Mas o que torna El Planeta especial é que não se contenta em contar uma historinha fraudulenta (?), mas acrescenta um grande componente pessoal a esta parte do folclore local. A diretora não interpreta apenas a protagonista, mas sua mãe na ficção, coadjuvante incontestável, também o é na realidade. E não só filma na cidade delas, mas incorpora à trama a desapropriação da casa, algo que as duas Ulmans vivenciaram na realidade devido a uma fraude cometida pelo pai, segundo a cineasta. Para incluir coisas pessoais, ele ainda acrescenta a memória de sua gata Holga, da qual é difícil para nós, espectadores, não sentirmos falta, embora não a tenhamos conhecido.

Há mais um detalhe, e talvez o mais decisivo, de como Ulman coloca algo de si mesma em El Planeta. Como ela mesma contou, embora tenha crescido em Gijón, nasceu na Argentina, por isso ela e a sua família eram vistas como estrangeiras. O fato de ser estrangeira foi tão influente que o filme não pôde receber fundos públicos, apesar de ser uma produção espanhola, devido à nacionalidade da diretora. E isso a levou a uma humildade de meios pelo qual Ulman fez uma virtude absoluta. Porque, embora El Planeta possa ser comparado devido a temas geracionais a um filme independente nos moldes de Frances Ha - ou seja, um indie gentrificado -, esta dimensão industrial aproxima-o de ressuscitar o espírito dos primeiros Jim Jarmusch ou Hal Hartley. Ou seja, um indie não domesticado em que a marginalidade mediática anda de mãos dadas com a marginalidade narrada, que, sendo feita a partir da precariedade, não é necessário exacerbá-la mas – pelo contrário – contá-la com humor e humanidade, e que a partir dessa precariedade cria-se uma estética própria e inimitável.
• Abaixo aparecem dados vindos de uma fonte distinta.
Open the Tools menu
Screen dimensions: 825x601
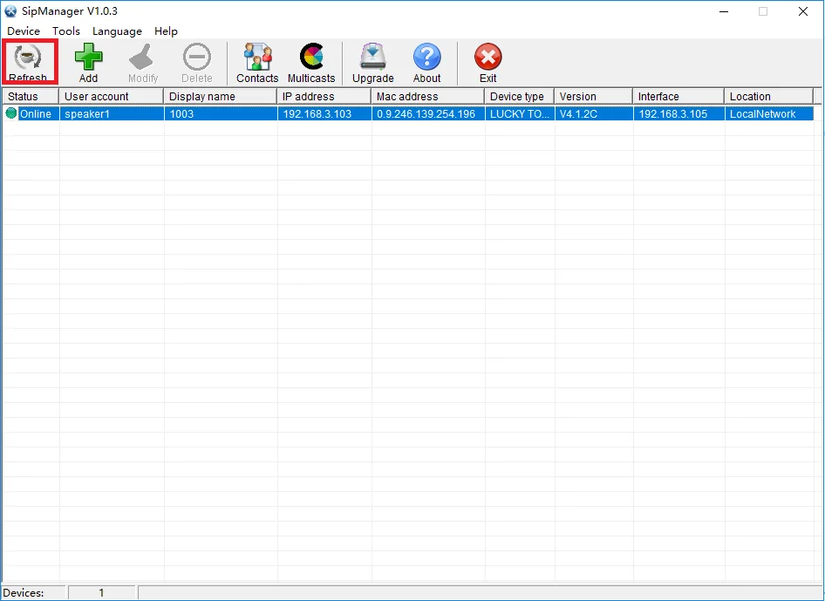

Deixe-me resumir com mais um fotograma. Uma foto da mãe sozinha em casa antes de dormir, enquanto a filha sai para um encontro:

As mãos da mãe acariciam o celular onde vemos um vídeo das mãos da mãe acariciando a saudosa gata. Aí, de repente, a tecnologia que nos subjuga – refiro-me à cena de Leonor na sua videochamada – de repente tem algo de reconfortante. De repente, podemos esquecer a suposta imaturidade de uma juventude que tem gatos em vez de filhos para nos tornar cúmplices do que significa sentir saudades de coração; mas, se possível, levando em conta que a diretora trouxe o seu próprio gato e sua própria mãe para que pudéssemos participar.